**YOUR GOAL:**
Please copy out the listing below word for word, keeping every line.

**DATA EXTRACT:**
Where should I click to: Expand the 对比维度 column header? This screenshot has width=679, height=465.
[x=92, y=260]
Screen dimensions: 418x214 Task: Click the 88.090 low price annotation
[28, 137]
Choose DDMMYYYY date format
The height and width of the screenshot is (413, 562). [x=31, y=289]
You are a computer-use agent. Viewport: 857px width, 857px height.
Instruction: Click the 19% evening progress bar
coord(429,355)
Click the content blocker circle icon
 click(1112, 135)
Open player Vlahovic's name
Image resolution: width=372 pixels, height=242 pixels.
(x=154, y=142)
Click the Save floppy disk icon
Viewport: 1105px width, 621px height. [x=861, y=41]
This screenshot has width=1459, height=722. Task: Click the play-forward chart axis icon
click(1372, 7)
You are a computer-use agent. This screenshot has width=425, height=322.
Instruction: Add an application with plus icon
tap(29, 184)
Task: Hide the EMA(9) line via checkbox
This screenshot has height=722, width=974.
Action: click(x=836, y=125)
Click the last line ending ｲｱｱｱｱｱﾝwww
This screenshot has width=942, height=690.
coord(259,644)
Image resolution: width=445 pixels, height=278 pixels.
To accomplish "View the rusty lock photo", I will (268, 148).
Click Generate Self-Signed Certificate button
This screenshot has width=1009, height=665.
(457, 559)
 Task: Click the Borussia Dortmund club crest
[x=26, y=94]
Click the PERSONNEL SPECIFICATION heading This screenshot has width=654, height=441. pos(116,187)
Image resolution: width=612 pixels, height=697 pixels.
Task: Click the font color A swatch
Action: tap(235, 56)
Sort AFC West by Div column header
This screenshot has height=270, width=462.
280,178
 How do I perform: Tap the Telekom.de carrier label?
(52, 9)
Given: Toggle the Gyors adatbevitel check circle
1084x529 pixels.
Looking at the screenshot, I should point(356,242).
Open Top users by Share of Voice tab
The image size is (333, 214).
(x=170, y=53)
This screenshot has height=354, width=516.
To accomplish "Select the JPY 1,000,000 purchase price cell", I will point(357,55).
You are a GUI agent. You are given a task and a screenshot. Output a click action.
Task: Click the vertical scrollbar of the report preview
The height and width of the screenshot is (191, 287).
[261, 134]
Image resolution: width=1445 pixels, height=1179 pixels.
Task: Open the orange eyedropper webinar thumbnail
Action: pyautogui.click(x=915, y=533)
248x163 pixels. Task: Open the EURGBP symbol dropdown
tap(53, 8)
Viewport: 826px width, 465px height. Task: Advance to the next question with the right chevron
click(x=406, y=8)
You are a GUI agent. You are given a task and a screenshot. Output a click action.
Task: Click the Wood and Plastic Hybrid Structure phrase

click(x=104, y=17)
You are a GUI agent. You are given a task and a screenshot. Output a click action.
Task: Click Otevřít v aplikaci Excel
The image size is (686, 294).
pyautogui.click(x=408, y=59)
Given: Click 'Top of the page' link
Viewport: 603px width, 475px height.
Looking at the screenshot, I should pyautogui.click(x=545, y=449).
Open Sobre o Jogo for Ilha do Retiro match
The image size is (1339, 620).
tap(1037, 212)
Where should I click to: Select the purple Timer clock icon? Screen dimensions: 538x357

**RESPONSE:**
Where should I click to: Expand the 对比维度 column header? This screenshot has width=679, height=465.
[x=92, y=260]
Screen dimensions: 418x214 Task: Click the 88.090 low price annotation
[28, 137]
Choose DDMMYYYY date format
The height and width of the screenshot is (413, 562). [x=31, y=289]
You are a computer-use agent. Viewport: 857px width, 857px height.
Instruction: Click the 19% evening progress bar
coord(429,355)
Click the content blocker circle icon
 click(1112, 135)
Open player Vlahovic's name
Image resolution: width=372 pixels, height=242 pixels.
(x=154, y=142)
Click the Save floppy disk icon
Viewport: 1105px width, 621px height. [x=861, y=41]
This screenshot has width=1459, height=722. Task: Click the play-forward chart axis icon
click(1372, 7)
You are a computer-use agent. This screenshot has width=425, height=322.
Instruction: Add an application with plus icon
tap(29, 184)
Task: Hide the EMA(9) line via checkbox
This screenshot has height=722, width=974.
Action: click(x=836, y=125)
Click the last line ending ｲｱｱｱｱｱﾝwww
This screenshot has width=942, height=690.
coord(259,644)
Image resolution: width=445 pixels, height=278 pixels.
To accomplish "View the rusty lock photo", I will (268, 148).
Click Generate Self-Signed Certificate button
This screenshot has width=1009, height=665.
(457, 559)
 Task: Click the Borussia Dortmund club crest
[x=26, y=94]
Click the PERSONNEL SPECIFICATION heading This screenshot has width=654, height=441. pos(116,187)
Image resolution: width=612 pixels, height=697 pixels.
Task: Click the font color A swatch
Action: tap(235, 56)
Sort AFC West by Div column header
This screenshot has height=270, width=462.
280,178
 How do I perform: Tap the Telekom.de carrier label?
(52, 9)
Given: Toggle the Gyors adatbevitel check circle
1084x529 pixels.
Looking at the screenshot, I should point(356,242).
Open Top users by Share of Voice tab
The image size is (333, 214).
(x=170, y=53)
This screenshot has height=354, width=516.
To accomplish "Select the JPY 1,000,000 purchase price cell", I will point(357,55).
You are a GUI agent. You are given a task and a screenshot. Output a click action.
Task: Click the vertical scrollbar of the report preview
The height and width of the screenshot is (191, 287).
[261, 134]
Image resolution: width=1445 pixels, height=1179 pixels.
Task: Open the orange eyedropper webinar thumbnail
Action: pyautogui.click(x=915, y=533)
248x163 pixels. Task: Open the EURGBP symbol dropdown
tap(53, 8)
Viewport: 826px width, 465px height. Task: Advance to the next question with the right chevron
click(x=406, y=8)
You are a GUI agent. You are given a task and a screenshot. Output a click action.
Task: Click the Wood and Plastic Hybrid Structure phrase

click(x=104, y=17)
You are a GUI agent. You are given a task and a screenshot. Output a click action.
Task: Click Otevřít v aplikaci Excel
The image size is (686, 294).
pyautogui.click(x=408, y=59)
Given: Click 'Top of the page' link
Viewport: 603px width, 475px height.
Looking at the screenshot, I should pyautogui.click(x=545, y=449).
Open Sobre o Jogo for Ilha do Retiro match
The image size is (1339, 620).
tap(1037, 212)
Where should I click to: Select the purple Timer clock icon? Screen dimensions: 538x357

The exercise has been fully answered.